The Company considers all short-term investments with an original maturity of three months or less when purchased to be cash equivalents. The Company had cash of $177,681 and $526,625 and no cash equivalents as of September 30, 2022 and December 31, 2021 respectively.

Cash Held in Trust Account

At September 30, 2022 and December 31, 2021, the Company had $65,573,383 and $65,000,484 in cash held in the Trust Account. The assets held in the Trust Account were held in money market funds, which are invested in U.S. Treasury securities.

The Company classifies its U.S. Treasury and equivalent securities as held-to-maturity in accordance with ASC Topic 320 “Investments — Debt and Equity Securities.” Held-to-maturity securities are those securities which the Company has the ability and intent to hold until maturity. Held-to-maturity treasury securities are recorded at amortized cost on the accompanying balance sheet and adjusted for the amortization or accretion of premiums or discounts.

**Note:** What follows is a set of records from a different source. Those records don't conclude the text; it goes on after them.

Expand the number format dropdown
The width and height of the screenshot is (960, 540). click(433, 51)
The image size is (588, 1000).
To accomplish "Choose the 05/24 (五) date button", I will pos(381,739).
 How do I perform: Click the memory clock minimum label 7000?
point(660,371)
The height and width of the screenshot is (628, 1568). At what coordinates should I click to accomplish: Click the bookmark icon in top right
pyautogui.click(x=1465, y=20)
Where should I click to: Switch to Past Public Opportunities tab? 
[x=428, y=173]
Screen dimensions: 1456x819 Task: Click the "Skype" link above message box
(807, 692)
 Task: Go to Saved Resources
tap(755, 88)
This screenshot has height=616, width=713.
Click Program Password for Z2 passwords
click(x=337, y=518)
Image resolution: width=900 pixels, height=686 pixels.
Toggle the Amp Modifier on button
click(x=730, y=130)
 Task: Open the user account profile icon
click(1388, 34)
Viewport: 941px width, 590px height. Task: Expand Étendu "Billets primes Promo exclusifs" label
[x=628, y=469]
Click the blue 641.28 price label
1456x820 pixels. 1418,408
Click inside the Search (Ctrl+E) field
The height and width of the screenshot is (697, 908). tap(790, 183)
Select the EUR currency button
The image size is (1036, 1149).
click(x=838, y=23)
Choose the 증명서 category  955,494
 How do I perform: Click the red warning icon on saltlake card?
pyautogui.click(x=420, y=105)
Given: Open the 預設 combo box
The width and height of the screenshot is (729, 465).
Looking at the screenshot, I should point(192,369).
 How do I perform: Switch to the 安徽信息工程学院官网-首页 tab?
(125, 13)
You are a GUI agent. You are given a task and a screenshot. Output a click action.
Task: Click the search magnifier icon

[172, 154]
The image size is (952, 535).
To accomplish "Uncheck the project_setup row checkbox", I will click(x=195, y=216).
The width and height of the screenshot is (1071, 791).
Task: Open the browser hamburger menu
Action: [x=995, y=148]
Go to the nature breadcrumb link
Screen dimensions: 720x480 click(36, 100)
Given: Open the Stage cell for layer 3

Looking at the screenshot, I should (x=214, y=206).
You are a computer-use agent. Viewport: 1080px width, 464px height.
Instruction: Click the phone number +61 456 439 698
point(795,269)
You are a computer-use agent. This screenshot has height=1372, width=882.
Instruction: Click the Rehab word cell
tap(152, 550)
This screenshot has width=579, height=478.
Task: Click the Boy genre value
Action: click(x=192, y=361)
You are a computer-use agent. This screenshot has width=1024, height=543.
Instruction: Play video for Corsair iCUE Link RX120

Offering Costs Associated with a Public Offering

The Company complies with the requirements of FASB ASC 340-10-S99-1 and SEC Staff Accounting Bulletin (“SAB”) Topic 5A — “Expenses of Offering.” Offering costs of $397,431 consist principally of costs such as legal, accounting and other advisory fees incurred in connection with the Initial Public Offering. Such, costs were charged to stockholders’ equity upon completion of the Initial Public Offering.

Warrants

The Company accounts for warrants as either equity-classified or liability-classified instruments based on an assessment of the warrant’s specific terms and applicable authoritative guidance in Financial Accounting Standards Board (“FASB”) ASC 480 “Distinguishing Liabilities from Equity” (“ASC 480”) and ASC 815, Derivatives and Hedging (“ASC 815”). The assessment considers whether the warrants are freestanding financial instruments pursuant to ASC 480, whether they meet the definition of a liability pursuant to ASC 480, and whether the warrants meet all of the requirements for equity classification under ASC 815, including whether the warrants are indexed to the Company’s own common stock and whether the warrant holders could potentially require “net cash settlement” in a circumstance outside of the Company’s control, among other conditions for equity classification. This assessment, which requires the use of professional judgment, is conducted at the time of warrant issuance and as of each subsequent quarterly period end date while the warrants are outstanding.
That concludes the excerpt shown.